▶ Фрагмент текста
──────────────────────────────
Инициатором «отстранения» стал, очевидно, член клуба под номером 28, некто Вильгельм Лойпольд, главный редактор газеты Münchner Zeitung, однако письмо Томасу Манну с уведомлением о принятом решении президент клуба Вильгельм Арендс вынужден подписать собственноручно: «Ваше длительное отсутствие в Мюнхене не дает нам возможности утвердительно говорить о вашей принадлежности к членам клуба. Вы, надо полагать, в достаточной мере осведомлены о развитии событий в Германии, чтобы понять, что решение вычеркнуть вас из списков членов нашего клуба мы считаем совершенно неизбежным. Со всемерным уважением, Арендс, президент». Только получив это письмо в Лугано, Томас Манн падает с небес на землю: «Это было так неожиданно. Вот уж не думал. Потрясение, веселая оторопь, изумление душевному состоянию этих людей, совсем недавно, буквально только что считавших меня „украшением“ своего круга, а теперь изгоняющих без слова сожаления, благодарности, как будто это само собой разумеется».

А ведь еще каких-то несколько месяцев назад он подробно рассказывал «друзьям-ротарианцам», как ездил в Веймар, в дом Гёте, и они благостно нежились в лучах его славы, хоть он в начале и снисходительно заметил, что «в последнее время — скорее nolens, чем volens[33] — был весьма нерадивым членом клуба и показывался у них редко».

Ну вот, а теперь, поскольку начиная с 11 февраля он то ли вовсе не был в Мюнхене, то ли не показывался на их встречах, они и вправду посчитали его негодным, нерадивым ротарианцем, хотя справедливости ради отметим, что никакого голосования по этому поводу, судя по всему, не проводилось, президент сам, своей волей распорядился, чтобы его «отстранили», или, попросту говоря, вышвырнул его, в угоду и в ответ на усиливающееся давление мюнхенских национал-социалистов.
──────────────────────────────
▶ Исходные данные
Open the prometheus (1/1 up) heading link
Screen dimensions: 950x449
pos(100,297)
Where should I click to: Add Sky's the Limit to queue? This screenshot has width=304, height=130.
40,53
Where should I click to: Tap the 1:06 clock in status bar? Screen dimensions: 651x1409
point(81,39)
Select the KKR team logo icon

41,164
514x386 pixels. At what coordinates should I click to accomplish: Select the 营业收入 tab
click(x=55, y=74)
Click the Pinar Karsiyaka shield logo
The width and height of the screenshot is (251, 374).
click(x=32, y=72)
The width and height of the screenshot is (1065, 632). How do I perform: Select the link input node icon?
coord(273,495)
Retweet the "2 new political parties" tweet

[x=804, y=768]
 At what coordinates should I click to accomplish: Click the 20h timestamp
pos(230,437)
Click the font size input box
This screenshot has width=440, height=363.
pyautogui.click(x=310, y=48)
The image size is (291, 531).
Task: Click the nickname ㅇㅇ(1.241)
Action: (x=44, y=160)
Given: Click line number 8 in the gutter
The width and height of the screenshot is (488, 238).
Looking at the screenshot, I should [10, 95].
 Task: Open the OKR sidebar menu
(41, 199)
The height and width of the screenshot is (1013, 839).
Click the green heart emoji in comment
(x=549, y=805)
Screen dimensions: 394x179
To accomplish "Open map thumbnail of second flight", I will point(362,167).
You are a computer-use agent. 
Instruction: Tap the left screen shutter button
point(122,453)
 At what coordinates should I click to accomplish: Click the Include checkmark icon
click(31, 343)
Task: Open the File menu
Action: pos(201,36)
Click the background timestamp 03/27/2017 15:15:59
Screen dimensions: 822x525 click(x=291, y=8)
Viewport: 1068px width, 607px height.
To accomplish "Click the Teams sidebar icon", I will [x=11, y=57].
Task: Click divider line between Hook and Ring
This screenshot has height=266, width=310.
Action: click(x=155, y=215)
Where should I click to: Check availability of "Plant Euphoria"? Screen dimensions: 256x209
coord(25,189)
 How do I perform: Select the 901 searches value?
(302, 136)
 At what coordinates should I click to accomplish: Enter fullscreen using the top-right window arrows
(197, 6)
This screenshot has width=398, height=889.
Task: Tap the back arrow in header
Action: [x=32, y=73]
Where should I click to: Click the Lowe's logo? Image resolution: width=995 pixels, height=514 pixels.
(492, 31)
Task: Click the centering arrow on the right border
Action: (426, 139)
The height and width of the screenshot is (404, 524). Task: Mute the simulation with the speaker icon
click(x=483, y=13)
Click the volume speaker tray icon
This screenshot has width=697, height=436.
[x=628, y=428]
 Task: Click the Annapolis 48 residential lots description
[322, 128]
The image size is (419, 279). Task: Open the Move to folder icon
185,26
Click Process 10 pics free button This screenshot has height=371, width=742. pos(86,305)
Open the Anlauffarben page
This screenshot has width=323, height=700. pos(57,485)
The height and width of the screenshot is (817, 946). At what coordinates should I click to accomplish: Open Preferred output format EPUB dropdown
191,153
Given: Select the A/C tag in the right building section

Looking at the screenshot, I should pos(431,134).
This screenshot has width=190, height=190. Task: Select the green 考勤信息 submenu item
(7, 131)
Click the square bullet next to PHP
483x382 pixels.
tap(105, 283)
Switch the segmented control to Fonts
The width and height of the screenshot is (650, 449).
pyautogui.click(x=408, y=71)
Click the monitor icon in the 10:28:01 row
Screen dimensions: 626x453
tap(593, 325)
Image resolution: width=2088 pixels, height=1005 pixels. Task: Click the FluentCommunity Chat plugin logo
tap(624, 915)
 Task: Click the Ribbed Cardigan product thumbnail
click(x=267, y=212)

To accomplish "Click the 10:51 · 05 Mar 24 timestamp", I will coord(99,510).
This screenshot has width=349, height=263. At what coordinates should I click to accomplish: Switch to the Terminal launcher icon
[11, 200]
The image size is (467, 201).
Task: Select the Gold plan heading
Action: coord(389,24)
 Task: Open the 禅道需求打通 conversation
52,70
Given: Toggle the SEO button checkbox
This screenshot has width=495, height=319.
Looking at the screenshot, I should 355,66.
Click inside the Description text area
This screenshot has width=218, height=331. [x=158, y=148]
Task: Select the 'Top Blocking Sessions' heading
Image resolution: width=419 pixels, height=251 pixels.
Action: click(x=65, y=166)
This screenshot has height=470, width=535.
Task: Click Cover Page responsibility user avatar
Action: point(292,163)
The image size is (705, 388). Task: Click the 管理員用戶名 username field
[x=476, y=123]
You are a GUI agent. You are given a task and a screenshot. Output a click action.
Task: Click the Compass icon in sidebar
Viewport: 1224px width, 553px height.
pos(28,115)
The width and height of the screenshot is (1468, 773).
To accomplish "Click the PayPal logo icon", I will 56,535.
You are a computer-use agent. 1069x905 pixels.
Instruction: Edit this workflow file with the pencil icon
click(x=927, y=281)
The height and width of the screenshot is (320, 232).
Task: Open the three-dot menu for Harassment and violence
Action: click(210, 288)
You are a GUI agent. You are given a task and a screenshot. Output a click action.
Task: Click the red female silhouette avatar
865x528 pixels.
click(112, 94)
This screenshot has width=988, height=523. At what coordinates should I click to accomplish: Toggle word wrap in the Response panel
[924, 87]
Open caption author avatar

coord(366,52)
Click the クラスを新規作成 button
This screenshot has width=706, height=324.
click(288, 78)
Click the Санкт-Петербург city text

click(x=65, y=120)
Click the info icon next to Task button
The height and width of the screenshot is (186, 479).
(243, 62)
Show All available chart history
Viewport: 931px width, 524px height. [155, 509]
──────────────────────────────
▶ Цель задания
Продолжите текст об исключении Томаса Манна из мюнхенского ротари-клуба, начав сразу после его последнего предложения. Записи взяты из другого источника.

▶ Ожидаемый ответ
В архивах мюнхенского Ротари-клуба сохранилось любопытное письмо от одного из членов — находясь в Александрии, тот, недоумевая, спрашивает: как так, почему Томаса Манна исключили? В ответ ему разъясняют: потому что Томас Манн, а также некоторые другие, «после начала национальной революции подались за границу». И тем самым, как с невероятной витиеватостью следует далее, «придали курсирующим в национал-социалистических кругах убеждениям, что в данном случае речь идет о врагах народа, подозрение в достоверности». «Придали подозрение в достоверности» — даже вышвыривая Томаса Манна из своих рядов, ротарианские мудрецы желают изъясняться с такой же, как Томас Манн, изысканностью, но безнадежно запутываются в согласованиях и смыслах, навлекая на себя подозрение в достоверности собственной безграмотности.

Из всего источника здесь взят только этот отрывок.